En rigor, no solo ellos se vieron obligados a hacerlo, sino medio pueblo. Y luego, progresivamente, el otro medio. “Yo recuerdo como si fuera ayer, aunque haga ahora veinte años, cuando fui a la cooperativa después de un mes a cobrar y me dieron 500 euros”, dice, y añade: “Estaba a punto de casarme con mi mujer y me dije: ¿pero cómo voy a mantener yo una familia con 500 euros?
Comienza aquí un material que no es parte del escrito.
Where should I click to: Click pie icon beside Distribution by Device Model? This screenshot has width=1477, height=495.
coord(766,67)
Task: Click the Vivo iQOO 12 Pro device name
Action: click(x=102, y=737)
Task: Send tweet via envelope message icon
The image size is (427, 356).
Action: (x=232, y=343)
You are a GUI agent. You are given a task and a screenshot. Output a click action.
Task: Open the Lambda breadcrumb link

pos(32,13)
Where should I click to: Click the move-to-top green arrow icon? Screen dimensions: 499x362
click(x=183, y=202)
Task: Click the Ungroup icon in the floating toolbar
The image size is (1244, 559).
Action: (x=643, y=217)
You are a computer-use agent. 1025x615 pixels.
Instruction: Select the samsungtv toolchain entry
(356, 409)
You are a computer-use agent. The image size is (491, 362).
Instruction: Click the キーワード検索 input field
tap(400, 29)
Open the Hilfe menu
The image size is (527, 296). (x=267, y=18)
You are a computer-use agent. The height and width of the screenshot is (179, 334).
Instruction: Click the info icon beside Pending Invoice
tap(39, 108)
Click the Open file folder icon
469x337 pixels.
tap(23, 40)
Y tal como lo pensé, llamé a un corredor e hicimos el trato: vendí lo menos cien vacas y me dieron una miseria”.
Las vacas de carne, frente a las de leche, constituyen un negocio más rentable, según León, aunque es probable que él opine así porque son las que tiene y porque, al fin y al cabo, ya no depende de ellas para subsistir. Últimamente, el precio de los becerros no ha estado mal. “Yo nunca había vendido un becerro de seis meses por 900 euros, pero ahora sí”, cuenta Antonio Jesús entusiasmado, mientras observa al semental que pasa por su lado. “Este semental es suficiente para cubrir a todas las vacas”, asegura.
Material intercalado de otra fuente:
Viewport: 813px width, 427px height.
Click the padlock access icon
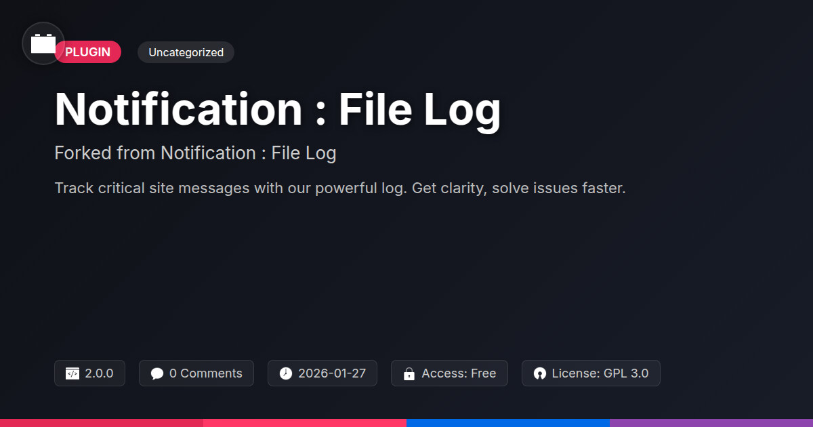click(409, 373)
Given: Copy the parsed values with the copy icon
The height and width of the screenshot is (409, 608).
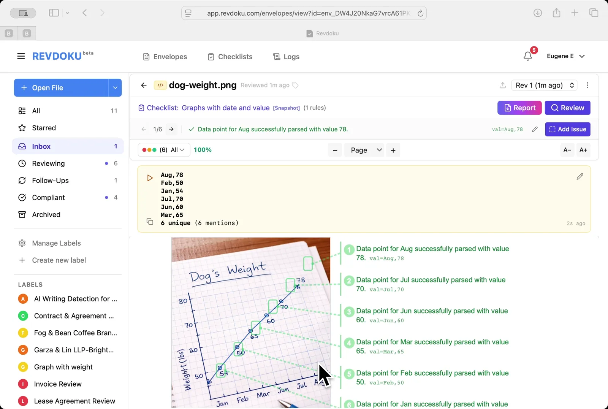Looking at the screenshot, I should click(x=150, y=222).
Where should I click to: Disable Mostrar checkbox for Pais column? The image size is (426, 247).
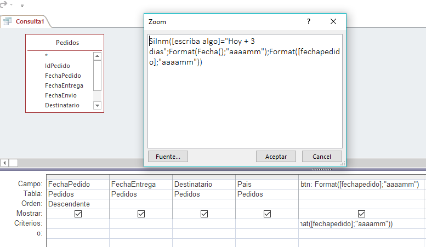click(x=267, y=214)
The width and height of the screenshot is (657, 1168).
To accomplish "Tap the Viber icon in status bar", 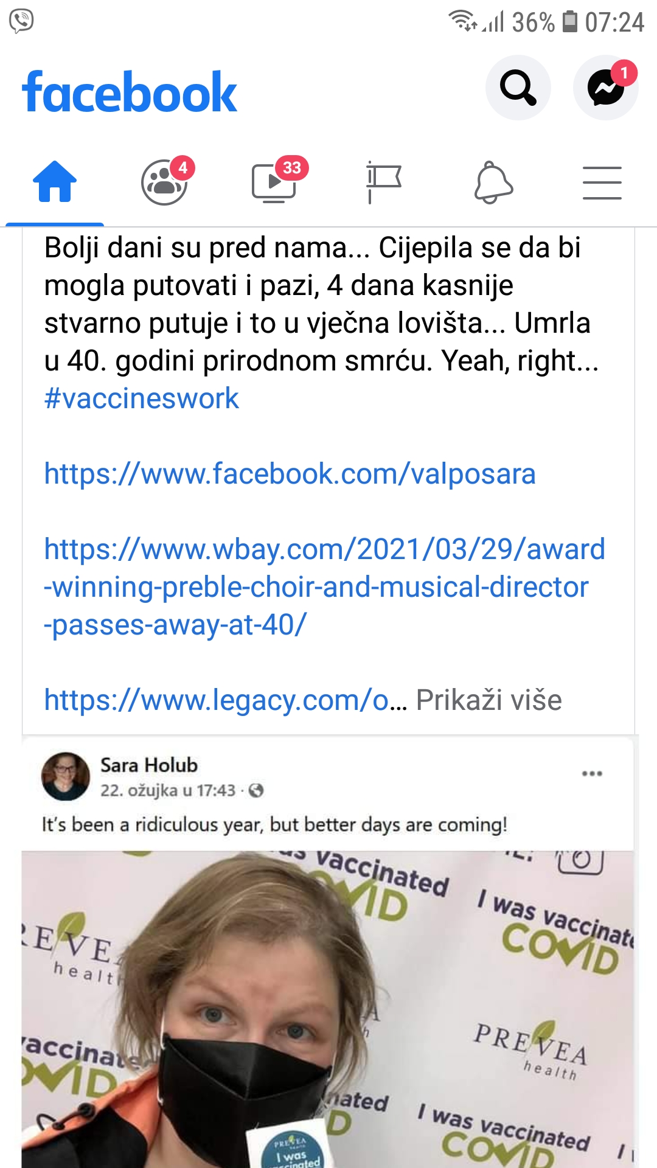I will click(21, 21).
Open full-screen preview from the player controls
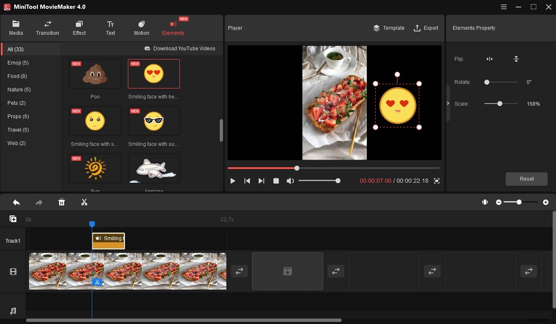 click(436, 181)
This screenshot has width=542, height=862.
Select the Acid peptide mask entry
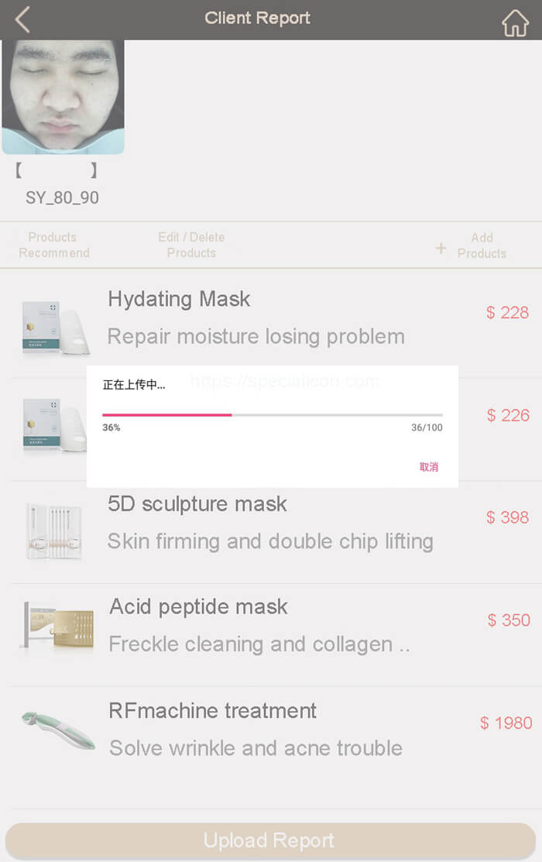pyautogui.click(x=198, y=606)
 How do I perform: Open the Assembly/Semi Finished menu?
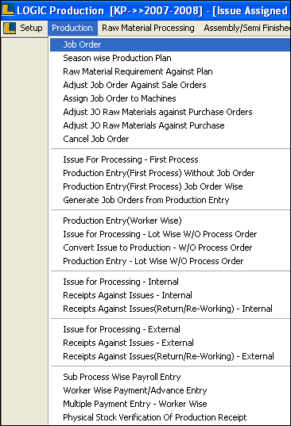(x=247, y=28)

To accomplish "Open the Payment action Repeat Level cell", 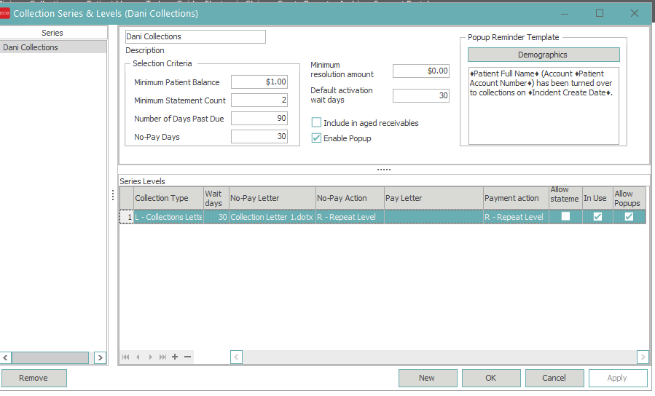I will [515, 217].
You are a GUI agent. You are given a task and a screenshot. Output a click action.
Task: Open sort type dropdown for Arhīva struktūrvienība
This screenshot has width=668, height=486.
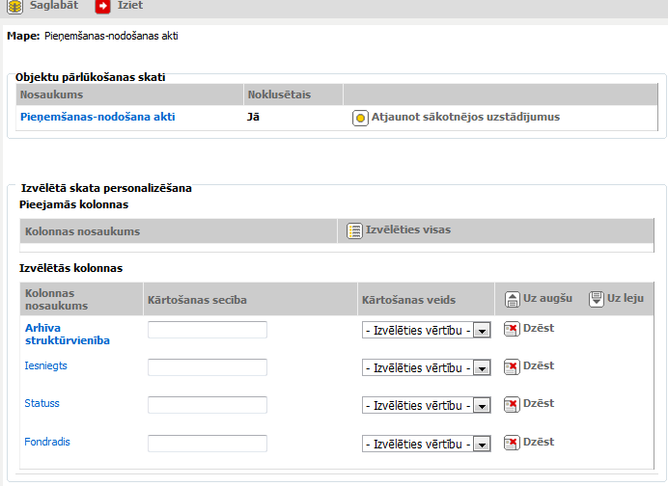[483, 331]
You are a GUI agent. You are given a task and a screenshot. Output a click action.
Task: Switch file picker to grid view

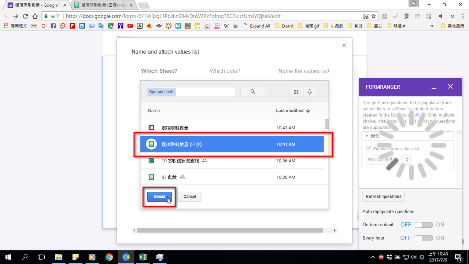tap(296, 92)
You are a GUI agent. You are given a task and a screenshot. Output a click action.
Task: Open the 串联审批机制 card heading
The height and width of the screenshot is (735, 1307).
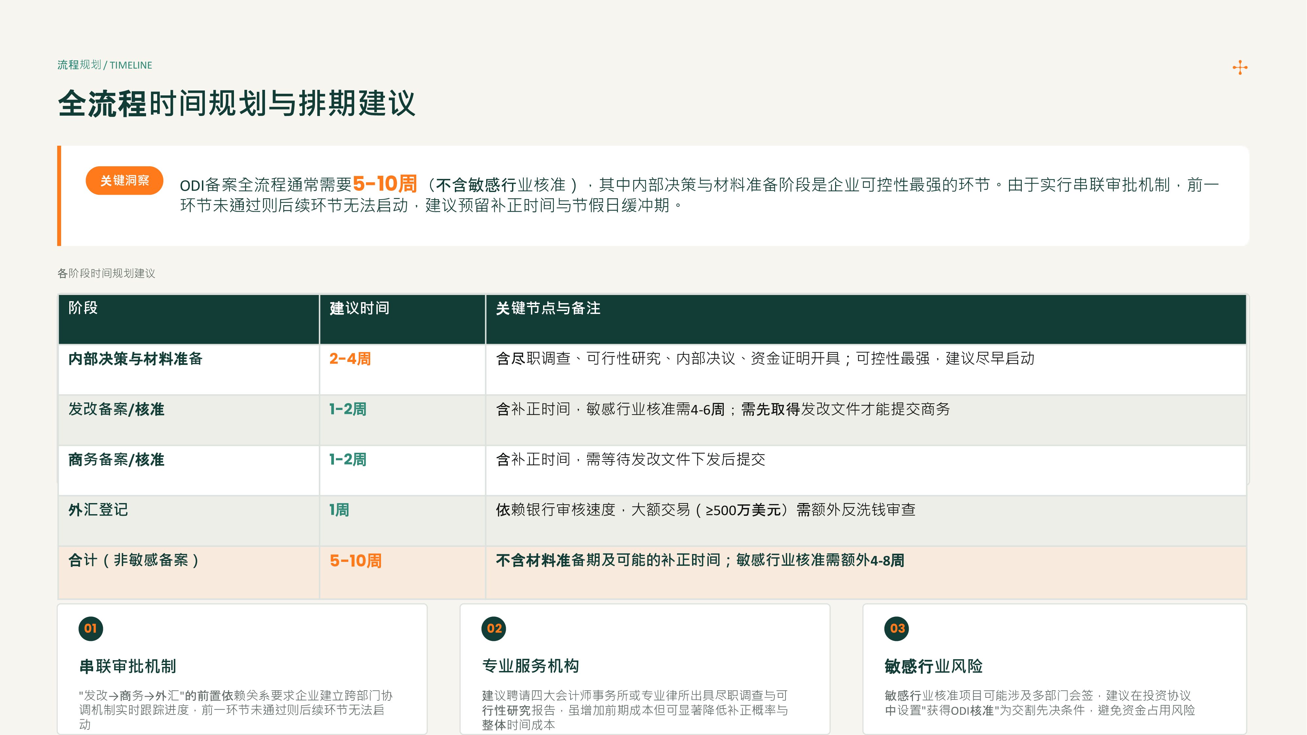tap(128, 666)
De repente, se da cuenta de que faltan los cinco terneros, silba y acuden sus hijos, desde el otro lado de la llanura. No dan con ellos, pero Juan Antonio intuye que deben de andar al otro lado de una acequia que se otea en el horizonte. Al cabo de unos minutos, en efecto, regresan los dos chavales, Jesús, de 19 años, y Antonio, de 15, por detrás de los terneros, casi al trote.
Los dos se defienden ya en la construcción, pero por las tardes le echan una mano a su padre con el ganado. Ninguno de los dos tiene claro que vayan a seguir con los animales en un futuro. “Ahora mismo sí, porque está mi padre, pero el día de mañana no sé ya”, duda Jesús, y su padre lo mira de soslayo mientras recuerda que su propio hermano le recomienda que venda las vacas. “Pero yo no puedo, es mi vida. Muchas veces le digo a mi mujer que, si nos tocan los cupones, me compro un montón de hectáreas para tener muchas vacas, ese sería mi sueño”.
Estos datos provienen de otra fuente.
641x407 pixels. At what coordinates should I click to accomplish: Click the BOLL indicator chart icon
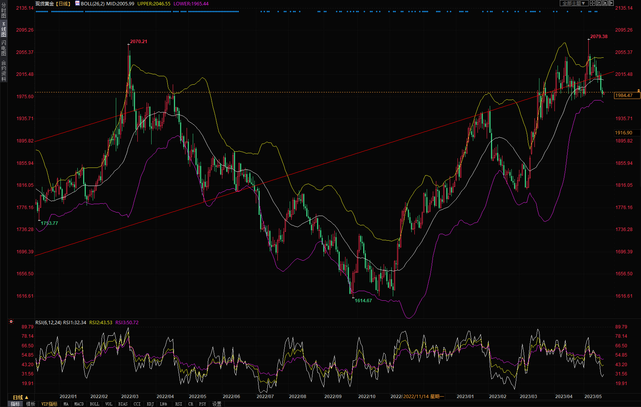77,3
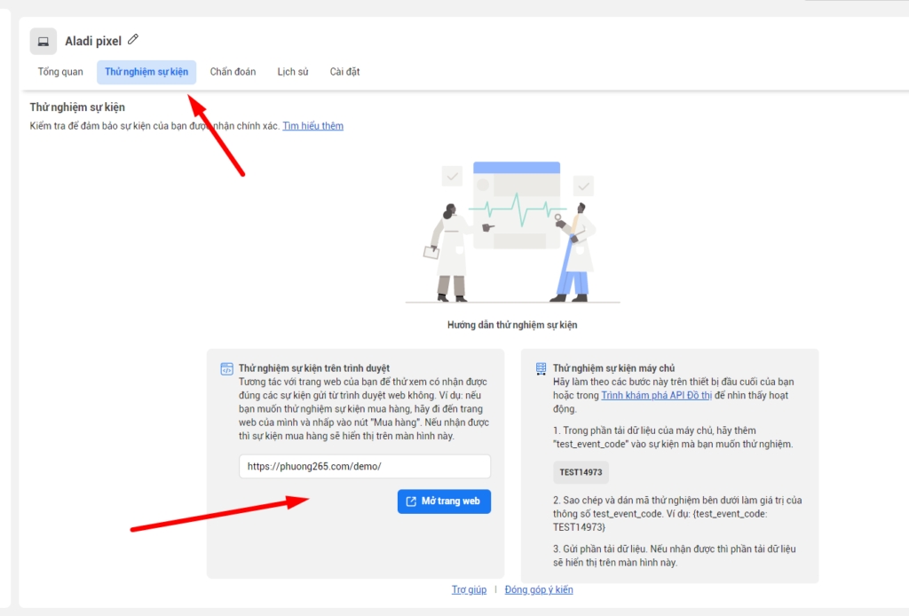Click the Trợ giúp link

(x=469, y=589)
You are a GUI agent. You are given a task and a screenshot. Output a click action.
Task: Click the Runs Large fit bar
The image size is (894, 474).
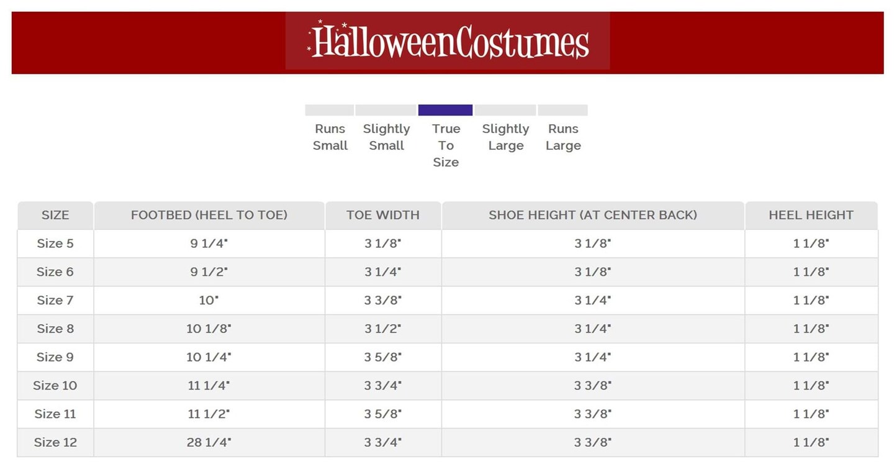pos(562,110)
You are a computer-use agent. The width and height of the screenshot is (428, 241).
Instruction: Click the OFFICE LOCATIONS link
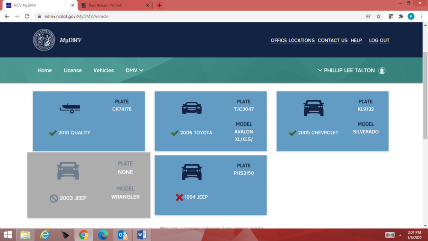[292, 41]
Galería de fotos | Los últimos vaqueros de Los Palacios

Padre e hijos se traen el rebaño para guardarlo. Solo se oyen las cencerras, en un curioso concierto vespertino. “Las tenemos que encerrar, porque es un compromiso como se vayan a una carretera”, señala Juan Antonio, mientras uno de sus hijos saca a los dos terneritos para que mamen de sus madres. El otro arrima carne para que se harten los perros en el comedero después de haber sacado dos jaulas con jilgueros para que tomen los últimos rayos de sol. “A mí lo que me gusta de verdad son los palomos”, asegura de súbito Juan Antonio, y cuando el periodista lo mira como incrédulo, él sonríe abiertamente. “Que no es broma, aunque a ti te parecerá que esto es un zoológico, pero es que es nuestra vida, aquí no nos aburrimos, y eso que no has visto las liebres todavía…”. ¿Qué liebres?, pregunta el periodista, mientras va cayendo la tarde y los caminos juegan a marear a la bruma.